ESCALON -- Kristen Steves plans to go to Cornell University and study agricultural communications -- conveying the importance of farming to the public.
But the prestigious school in New York state will have to wait. Kristen will spend the next year serving as California president for Future Farmers of America, a post where communicating about farming matters as much as ever.
"We really are going to try this year to advocate for agriculture and educate the public and the members," said Kristen, a senior at Escalon High School.
She was elected president of the 65,000-member state organization during a leadership conference in Fresno last week.
The delegates also elected two Modesto High School seniors to the six-member leadership team. Ryan McCoon is treasurer and Brad Mendes is reporter, responsible for chronicling FFA activities.
Starting in June, the officers will live at the state headquarters in Galt. FFA will cover their living expenses. They all will put off college for a year.
The officers will do plenty of traveling -- to train other leaders in California, to take part in national events, and to meet with people in government and business. Kristen and her vice president will go to Washington, D.C., in July for a conference that includes a meeting with another president, George W. Bush.
This kind of leadership experience is as much a part of FFA as learning to raise cows, grow fruit or fix a tractor.
Kristen, who lives on a small rural parcel near Escalon, has gravitated toward leadership roles. She has taken part in public speaking competitions and other tests of communication skills. She has served as president of the Escalon chapter of FFA and at the section and region levels.
"Kristen has a genuine passion and love for the FFA," said Stacy Ingalls, one of the Escalon advisers. "People don't look at her and see the cows-and-plows farmer, but they see her as a leader."
Jennifer Terpstra, another adviser, agreed.
"It's been her personal endeavor to educate people about agriculture," she said.
The Escalon chapter has about 350 members, about a third of the student body, one of the highest participation rates in the state.
The state officer election came near the end of a five-day gathering at Selland Arena in Fresno.
The 60 candidates were winnowed to 12 by a nominating committee after a series of interviews, speeches and other tests. The candidates did not know what offices the committee had designated them for until late in the process.
The final vote was by two delegates from each of the state's 300-plus chapters.

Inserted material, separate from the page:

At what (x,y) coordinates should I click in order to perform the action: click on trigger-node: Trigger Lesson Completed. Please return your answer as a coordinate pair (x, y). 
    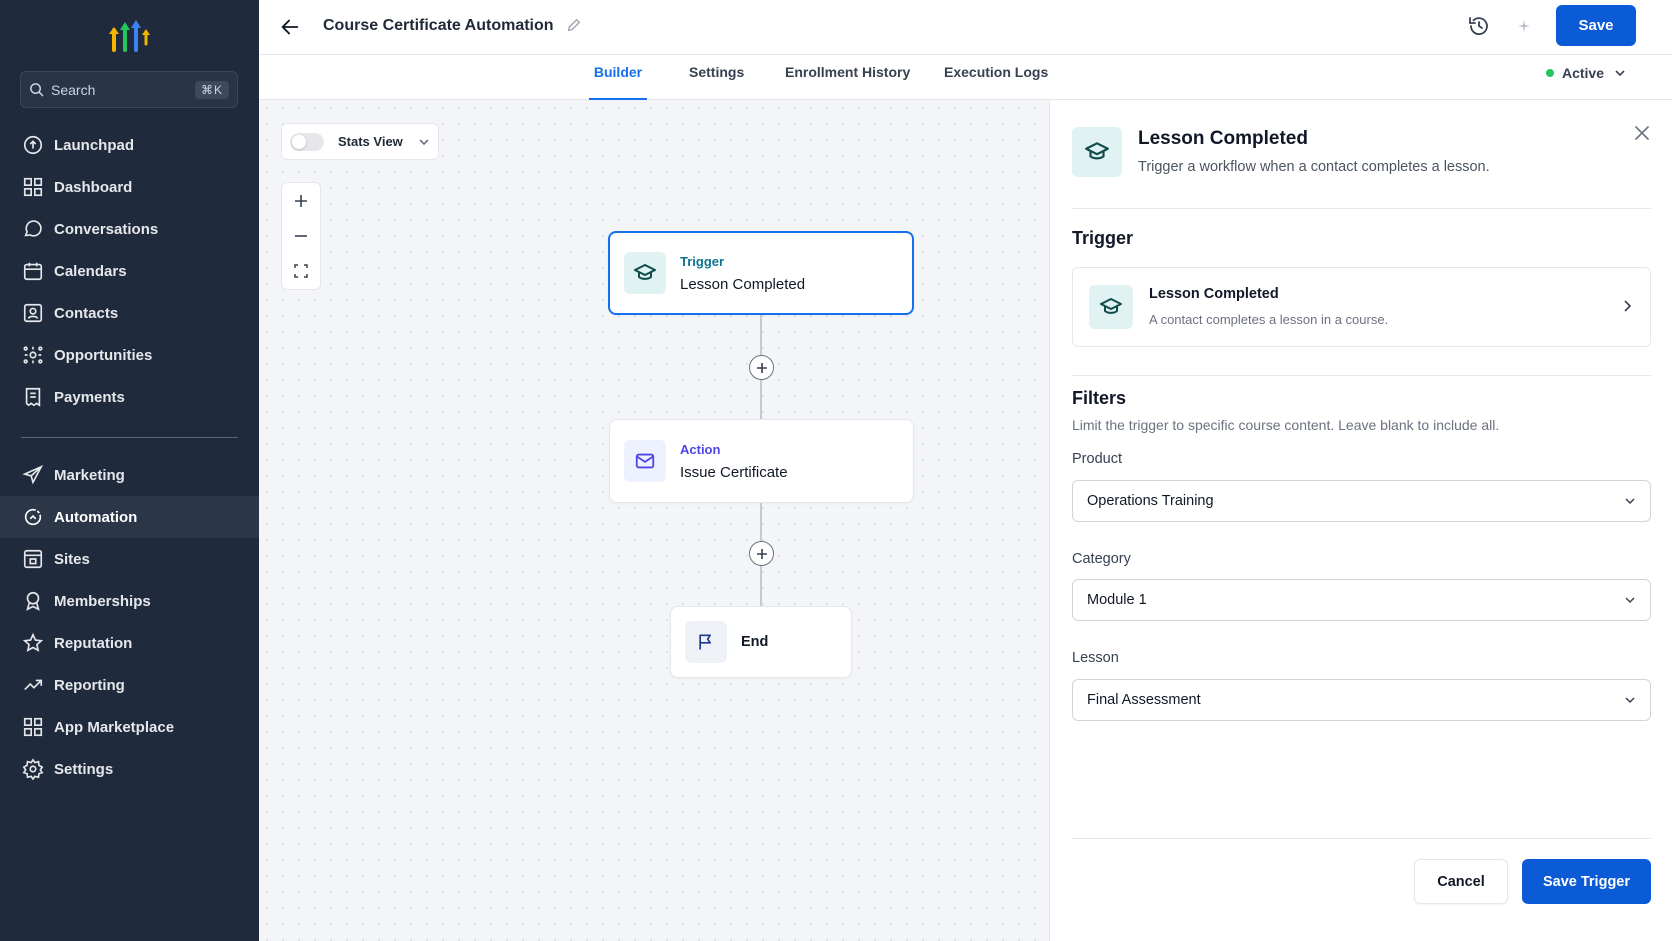
    Looking at the image, I should click on (761, 273).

The winners were announced amid the glare of spotlights and the cheers of the crowd.
"It was very exciting, the most exciting time in my life," Kristen said. "I've grown immensely just from the experience and having to deal with the stress."
The new president said she wants FFA members to know about the challenges for agriculture, such as climate change, water supplies and immigration.
She also noted the state's shortage of ag teachers but said FFA is thriving nonetheless.
"I do feel right now that we have a lot of strong and knowledgeable students who are going to pursue ag careers," she said.